HFMA Awards 2019: value and innovation

12 December 2019

Cheshire and Merseyside Health and Care Partnership, in partnership with Mersey Internal Audit Agency, took the award for its medicines optimisation programme. The aim is to deliver significant financial benefits – multimillion-pound savings – together with improved safety and patient experience. value 293

The programme is clinically led, with finance support, with its strategic direction ‘shaped and owned on a collective basis by chief pharmacists’ from across the health sector.

The programme is based on integration, with a steering group drawn from providers, finance, commissioners, community pharmacy and primary care. All elements of medicines optimisation have been brought together under a single framework across the system, while all projects are owned by a chief pharmacist or head of medicines management. This ensures delivery at place level, with benefits delivered consistently and at pace across the region. And learning can be spread quickly on which interventions work – and which do not.

There is a clinical and finance evidence base for all projects and, with the heath and care partnership adopting a rigorous funding approval process, together with return on investment and project monitoring, the benefits can be recognised and incorporated into place and organisational plans. The benefits realisation process is continually evolving to capture and evidence clinical outcomes and patient experience.
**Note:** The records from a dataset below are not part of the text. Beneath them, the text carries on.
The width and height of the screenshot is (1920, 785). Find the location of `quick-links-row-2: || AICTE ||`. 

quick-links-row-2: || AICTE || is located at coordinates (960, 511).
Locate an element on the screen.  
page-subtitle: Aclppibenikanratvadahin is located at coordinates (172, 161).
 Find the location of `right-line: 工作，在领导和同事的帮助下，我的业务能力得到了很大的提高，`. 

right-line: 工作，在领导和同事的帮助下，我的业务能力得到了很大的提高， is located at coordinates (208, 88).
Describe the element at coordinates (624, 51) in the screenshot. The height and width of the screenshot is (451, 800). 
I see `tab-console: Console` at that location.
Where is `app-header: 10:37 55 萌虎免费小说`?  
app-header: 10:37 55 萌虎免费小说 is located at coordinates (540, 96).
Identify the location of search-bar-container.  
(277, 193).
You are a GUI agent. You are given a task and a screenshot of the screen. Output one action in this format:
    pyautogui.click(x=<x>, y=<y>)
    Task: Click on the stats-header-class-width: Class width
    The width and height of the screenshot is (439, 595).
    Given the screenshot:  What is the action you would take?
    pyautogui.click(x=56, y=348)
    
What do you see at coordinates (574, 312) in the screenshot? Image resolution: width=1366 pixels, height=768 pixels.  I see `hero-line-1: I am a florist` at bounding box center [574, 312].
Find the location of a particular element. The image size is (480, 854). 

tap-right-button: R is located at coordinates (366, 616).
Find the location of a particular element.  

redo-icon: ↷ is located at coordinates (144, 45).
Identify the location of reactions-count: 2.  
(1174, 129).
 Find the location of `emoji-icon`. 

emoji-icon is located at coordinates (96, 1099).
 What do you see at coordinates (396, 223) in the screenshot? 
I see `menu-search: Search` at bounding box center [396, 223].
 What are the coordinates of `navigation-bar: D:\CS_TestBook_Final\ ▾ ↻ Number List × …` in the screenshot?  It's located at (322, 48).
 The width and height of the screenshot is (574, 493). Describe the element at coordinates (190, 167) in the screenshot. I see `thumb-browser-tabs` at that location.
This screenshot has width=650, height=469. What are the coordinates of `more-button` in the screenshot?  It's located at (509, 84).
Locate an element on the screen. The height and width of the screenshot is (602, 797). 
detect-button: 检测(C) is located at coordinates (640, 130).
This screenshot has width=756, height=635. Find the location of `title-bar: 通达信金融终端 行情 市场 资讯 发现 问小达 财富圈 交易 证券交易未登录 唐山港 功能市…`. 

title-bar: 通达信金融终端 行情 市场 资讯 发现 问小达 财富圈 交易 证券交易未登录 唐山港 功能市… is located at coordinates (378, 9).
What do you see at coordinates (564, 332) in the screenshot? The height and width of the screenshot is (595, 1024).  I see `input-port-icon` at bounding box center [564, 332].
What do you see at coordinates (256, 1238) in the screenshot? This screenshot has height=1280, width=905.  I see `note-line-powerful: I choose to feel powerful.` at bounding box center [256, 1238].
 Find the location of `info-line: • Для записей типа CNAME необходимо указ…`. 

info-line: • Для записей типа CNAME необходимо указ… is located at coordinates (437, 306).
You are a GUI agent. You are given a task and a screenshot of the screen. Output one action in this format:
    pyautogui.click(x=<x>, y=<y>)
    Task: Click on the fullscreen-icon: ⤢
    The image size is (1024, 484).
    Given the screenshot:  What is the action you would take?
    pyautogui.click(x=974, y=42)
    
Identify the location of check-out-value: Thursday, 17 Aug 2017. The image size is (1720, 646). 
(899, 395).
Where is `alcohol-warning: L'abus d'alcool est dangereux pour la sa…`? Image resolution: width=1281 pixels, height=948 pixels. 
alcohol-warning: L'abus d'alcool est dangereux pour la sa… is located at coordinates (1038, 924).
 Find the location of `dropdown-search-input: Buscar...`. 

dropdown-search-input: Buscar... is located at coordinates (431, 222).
The programme estimates full-year savings of around £8m from six projects, including a focus on wet age-related macular degeneration; making better use of patients’ own medication; and anticoagulation medicines. A project to promote the use of biosimilar drugs is likely to have avoided costs of more than £1m between October 2018 and July 2019 – in excess of the initial estimated figure.

The judges said all three shortlisted entries were of a very high quality, so once the winner had been selected the other two were highly commended. The winner was a unanimous choice: ‘The panel was particularly impressed with the way the programme spans the whole patient pathway, from primary care to specialist tertiary services,’ they said.

‘And while the programme has delivered significant financial benefits, it was clearly clinically driven and took account of a much wider set of measures of success including patient experience. We were also impressed by the team’s desire to transfer their learning to other parts of the health system.’

MIAA commercial director Chris Harrop praised the team effort across the system. ‘Lots of people gave their time willingly and for free to support this programme and it’s amazing that every one of them has been recognised by us winning this award. Although each project was led by a clinician, we’ve worked together across the system – CCGs, providers, NHS England and NHS Improvement – with finance colleagues supporting clinical colleagues.’

Download our HFMA Awards 2019 supplement here

 

Highly commended

Leeds Teaching Hospitals NHS Trust aimed to truly add value by not only reducing costs but also improving outcomes. Dispensing with the traditional cost improvement programme approach of concentrating on costs to achieve savings, it shifted the focus to waste reduction. While savings remain important, they are seen as a byproduct of the improvement work. This has increased staff engagement, delivery of its aims and the level of ambitions for the programme. Overall, the shift in focus to identifying and reducing waste – doing the right thing to add value for the patient – has helped deliver an improvement of more than £60m.

 

St Helens Cares, the partnership of St Helens Clinical Commissioning Group, St Helens and Knowsley Teaching Hospitals NHS Trust and St Helens Council, has put integrated business intelligence (BI) at the heart of the development of the local care system. A BI hub incorporates co-located teams from the acute trust, public health and local authority to promote effective data sharing and activity analysis. This is key to informed financial decision-making and improving efficiency by removing duplication. The intelligence generated allows St Helens Cares organisations to anticipate the population needs and better target their interventions.